▶ **The exercise**
Copy out the material below with each "Instruction" switched to "Command", keeping everything else the same.
----- Available records
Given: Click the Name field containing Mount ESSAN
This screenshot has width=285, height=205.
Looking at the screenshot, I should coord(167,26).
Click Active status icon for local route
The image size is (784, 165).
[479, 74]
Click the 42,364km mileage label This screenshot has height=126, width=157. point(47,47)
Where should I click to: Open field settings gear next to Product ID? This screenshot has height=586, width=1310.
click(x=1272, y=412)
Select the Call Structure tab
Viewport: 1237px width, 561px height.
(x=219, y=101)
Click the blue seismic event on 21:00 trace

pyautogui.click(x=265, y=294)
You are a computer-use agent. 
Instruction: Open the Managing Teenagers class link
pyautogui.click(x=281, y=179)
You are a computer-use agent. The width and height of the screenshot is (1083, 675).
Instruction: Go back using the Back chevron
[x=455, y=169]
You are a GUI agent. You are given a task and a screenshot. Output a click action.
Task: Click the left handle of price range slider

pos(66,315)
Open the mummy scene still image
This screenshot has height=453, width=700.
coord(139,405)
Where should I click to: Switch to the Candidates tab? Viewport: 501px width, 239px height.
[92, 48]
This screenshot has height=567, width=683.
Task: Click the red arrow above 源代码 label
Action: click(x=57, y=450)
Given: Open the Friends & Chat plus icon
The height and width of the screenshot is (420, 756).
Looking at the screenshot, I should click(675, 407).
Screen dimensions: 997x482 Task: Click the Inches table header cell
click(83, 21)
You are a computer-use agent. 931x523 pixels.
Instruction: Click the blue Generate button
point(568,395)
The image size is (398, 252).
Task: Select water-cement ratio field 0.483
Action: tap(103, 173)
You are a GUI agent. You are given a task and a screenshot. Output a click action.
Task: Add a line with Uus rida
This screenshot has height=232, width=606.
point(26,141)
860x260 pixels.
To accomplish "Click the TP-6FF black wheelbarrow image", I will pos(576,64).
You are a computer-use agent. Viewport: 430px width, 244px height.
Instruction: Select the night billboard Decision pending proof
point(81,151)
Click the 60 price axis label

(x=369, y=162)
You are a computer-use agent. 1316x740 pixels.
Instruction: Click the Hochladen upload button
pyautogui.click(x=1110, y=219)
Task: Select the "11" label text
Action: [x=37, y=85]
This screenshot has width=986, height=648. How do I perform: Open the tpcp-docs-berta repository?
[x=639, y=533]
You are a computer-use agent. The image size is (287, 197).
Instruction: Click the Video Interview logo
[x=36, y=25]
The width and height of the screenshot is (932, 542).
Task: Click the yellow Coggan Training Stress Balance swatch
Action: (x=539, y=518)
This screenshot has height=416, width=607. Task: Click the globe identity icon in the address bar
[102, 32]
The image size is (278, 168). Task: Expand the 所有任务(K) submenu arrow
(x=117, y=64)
----------
▶ **Task response**
Given: Click the Name field containing Mount ESSAN
This screenshot has width=285, height=205.
Looking at the screenshot, I should coord(167,26).
Click Active status icon for local route
The image size is (784, 165).
[479, 74]
Click the 42,364km mileage label This screenshot has height=126, width=157. point(47,47)
Where should I click to: Open field settings gear next to Product ID? This screenshot has height=586, width=1310.
click(x=1272, y=412)
Select the Call Structure tab
Viewport: 1237px width, 561px height.
(x=219, y=101)
Click the blue seismic event on 21:00 trace

pyautogui.click(x=265, y=294)
You are a computer-use agent. 
Command: Open the Managing Teenagers class link
pyautogui.click(x=281, y=179)
You are a computer-use agent. The width and height of the screenshot is (1083, 675).
Command: Go back using the Back chevron
[x=455, y=169]
You are a GUI agent. You are given a task and a screenshot. Output a click action.
Task: Click the left handle of price range slider

pos(66,315)
Open the mummy scene still image
This screenshot has height=453, width=700.
coord(139,405)
Where should I click to: Switch to the Candidates tab? Viewport: 501px width, 239px height.
[92, 48]
This screenshot has height=567, width=683.
Task: Click the red arrow above 源代码 label
Action: click(x=57, y=450)
Given: Open the Friends & Chat plus icon
The height and width of the screenshot is (420, 756).
Looking at the screenshot, I should click(675, 407).
Screen dimensions: 997x482 Task: Click the Inches table header cell
click(83, 21)
You are a computer-use agent. 931x523 pixels.
Command: Click the blue Generate button
point(568,395)
The image size is (398, 252).
Task: Select water-cement ratio field 0.483
Action: tap(103, 173)
You are a GUI agent. You are given a task and a screenshot. Output a click action.
Task: Add a line with Uus rida
This screenshot has height=232, width=606.
point(26,141)
860x260 pixels.
To accomplish "Click the TP-6FF black wheelbarrow image", I will pos(576,64).
You are a computer-use agent. Viewport: 430px width, 244px height.
Command: Select the night billboard Decision pending proof
point(81,151)
Click the 60 price axis label

(x=369, y=162)
You are a computer-use agent. 1316x740 pixels.
Command: Click the Hochladen upload button
pyautogui.click(x=1110, y=219)
Task: Select the "11" label text
Action: [x=37, y=85]
This screenshot has width=986, height=648. How do I perform: Open the tpcp-docs-berta repository?
[x=639, y=533]
You are a computer-use agent. The image size is (287, 197).
Command: Click the Video Interview logo
[x=36, y=25]
The width and height of the screenshot is (932, 542).
Task: Click the yellow Coggan Training Stress Balance swatch
Action: (x=539, y=518)
This screenshot has height=416, width=607. Task: Click the globe identity icon in the address bar
[102, 32]
The image size is (278, 168). Task: Expand the 所有任务(K) submenu arrow
(x=117, y=64)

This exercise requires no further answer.